There’s something perverse in writing about Lucrecia Martel. The silence of words on a page seem singularly ill-equipped to convey the senses of a director so attuned to aural dreamscapes, to stories told with particular cadences and rhythms as much as a personal vision. In La Ciénaga (2001), The Holy Girl (2004), and The Headless Woman (2008) — Martel’s so-called “Salta Trilogy” — the sounds are not just inseparable from the worlds they invoke; it’s the sounds that come first.
“It is sound that drives me,” Martel has said. “Image is a way of avoiding something that I want to hear but not to see.” Those sounds were front and center at BAMPFA’s Friday night screening of Martel’s stunning debut, which made full, immersive use of the recently revamped Berkeley cinemateque’s acoustics. The scraping of deck chairs, ice tinkling in glasses of apparently bottomless wine, the hillside reverberations of gunshots in the distance, out where the boys are playing with guns … it was all there. Even, or especially, in those moments in Martel’s restless, sweaty portrait of a fragmented family when you wish it would it let up.
The Friday screening kicked off “The Anxiety of Identity,” BAMPFA’s program, which runs through May 10th. The traveling retrospective is just one indication that the auteur — the most recognizable presence in what would hopefully be called the New Argentine Cinema, and somehow, like Godard for the nouvelle vague a half-century ago, also its least representative — is having something of a moment.
The occasion is technically the release of Zama (BAMPFA’s sold-out screening is tonight, 4/22, with Martel in attendance). It’s her first film in a decade and one that, on paper at least, would seem to break with certain aesthetic throughlines that have defined her work to date. But perhaps there’s something more generally in the air that’s made the time right for a reemergence.
Don’t look for Martel to put too fine a point on it. Her aesthetic concerns have always laid at the intersection of the quotidian and mythic, seeming to bubble over from some other wellspring outside the frame, from half-remembered dreams, free-floating desires, and oppressive social relations. BAMPFA’s title for the series gets it right; Martel makes films about identities, but obliquely, and without faddish reference to any filmic universe but her own, and with a resolutely anti-patriarchal bent.

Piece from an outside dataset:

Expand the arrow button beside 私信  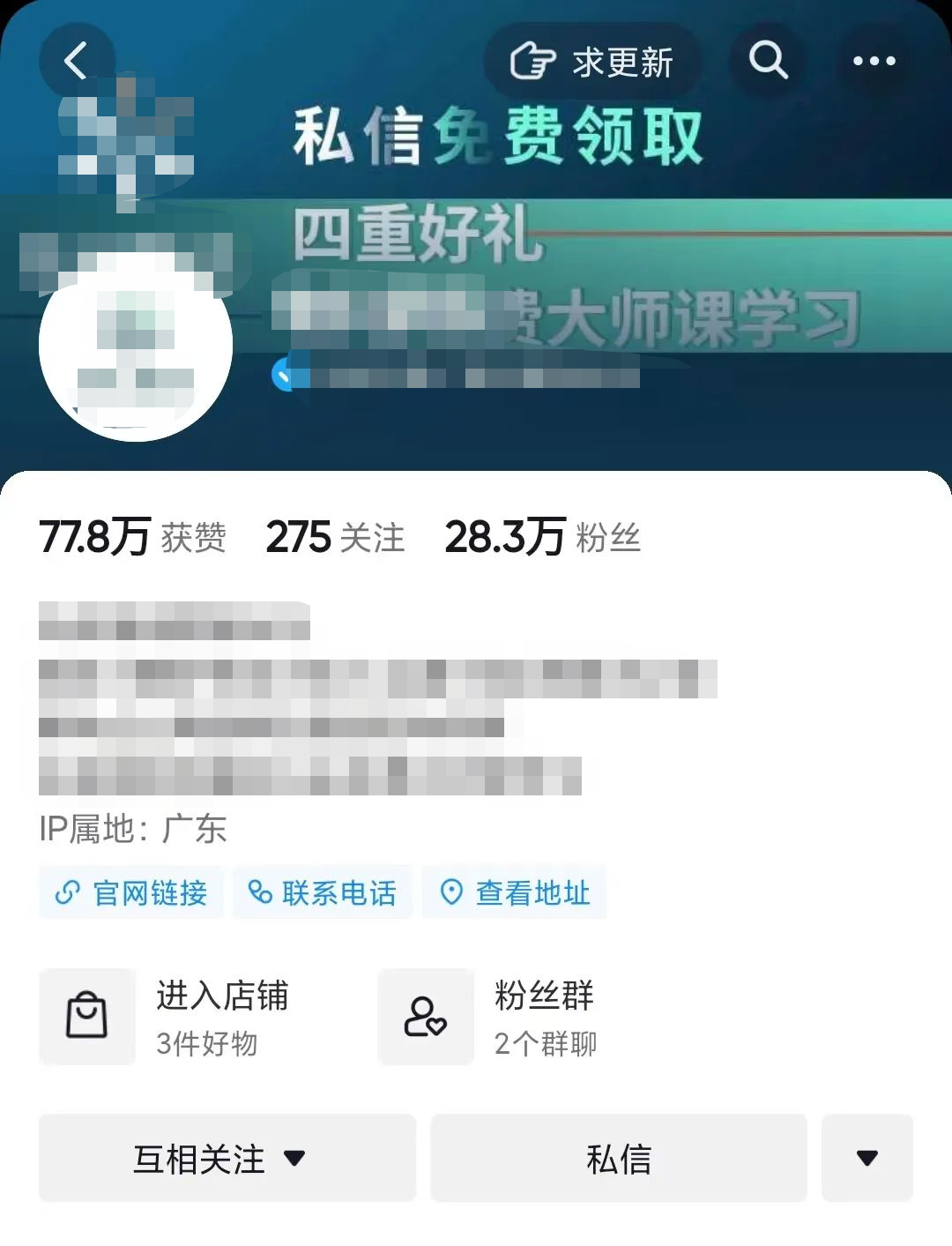click(867, 1158)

She is in cinema, she told Filmmaker Magazine:
because of the influence of my grandmother, who told stories to me, and because of my parents, who told me films and stories. In the world of the cinema, I feel like an impostor. I belong to the ranks of family conversations, stories at siesta time, long telephone calls, etc.
My love of storytelling comes from oral tradition, the stories from my grandmother and conversations with [my] mother. The world is full of discussions of condensation, drifts, misunderstanding, repetition. These are the materials I work with. My debt is to these women.

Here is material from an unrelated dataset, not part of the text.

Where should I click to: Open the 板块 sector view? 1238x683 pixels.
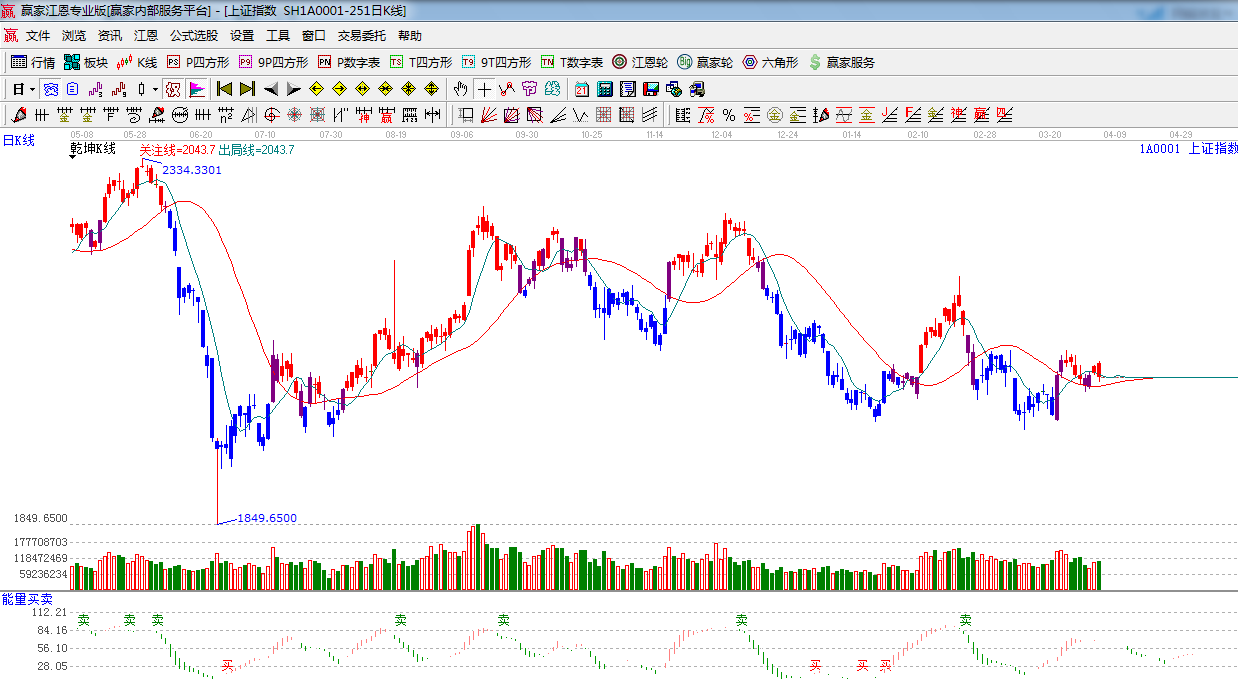point(85,62)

Women are indeed the protagonists in each of her films, though this is likely not exactly, or not only, what Martel means (and it’s also an area in which Zama at least superficially marks a departure). Bodies, their visibility and positions, take up the screen, and what is just off to the side structures the center.

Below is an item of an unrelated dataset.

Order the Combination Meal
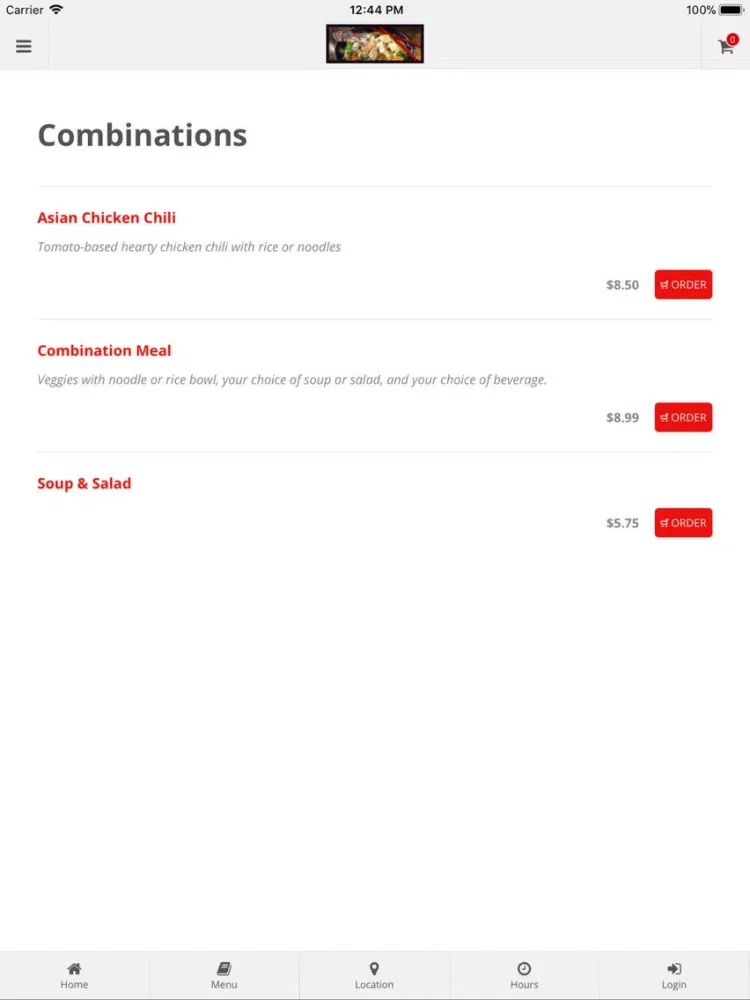Screen dimensions: 750x1000 [x=683, y=417]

La Ciénaga has a number of options amid its sprawling bourgeois tapestry of a cast, but there’s little doubt that the men mostly haunt the periphery, phantoms of dissolute or dubious influence, their taciturn bodies frequently subject to a female gaze in the sweltering heat, with the erotically frantic teenagers, in J. Hoberman’s apt turn of phrase, “hanging around like ripe fruit.”
In The Holy Girl (screening at BAMPFA on 5/5), Amalia is inappropriately touched in a crowd by a married doctor; the melodramatic trappings are subverted when she decides this is an opportunity to save him from sin.
The Headless Woman (screening tonight at after Zama, and again on 5/10) is as much a nightmare of stasis as Martel’s debut — an accident on the road may have killed either a dog, an indigenous child, or no one at all, but the film takes on its protagonist’s mental fog so much that we can’t be sure. No one can. It’s a nightmare of lived forgetting, “[T]hat mechanism of oblivion,” in the director’s words, “of pretending that nothing has happened, [which] is, in its core, the most frequent horror of our society.”
The political content latent in that phrase is obvious, but it never feels so in the worlds Martel conjures with a Faulknerian attention to imaginative place. Criterion’s “3 Reasons” video sums up La Ciénaga: inherited decadence, simple desires, everyday dangers. True enough, as far as it goes, but it misses the near-comic, near-horrific element, a narrative circularity worthy of her countryman Borges, and a pervasive sense of confinement in worlds without end.
“No one can organize emotions along a linear timeline,” Martel told the Chronicle the other day. “Things happen simultaneously and without order.” The BAMPFA program has no choice but to organize these sounds and images all the same. Like the kids at the dam in La Ciénaga — alternately confronting and hiding in the spillway — we’d do well to stand in the flow of her work and, giddily, dangerously let it wash over us.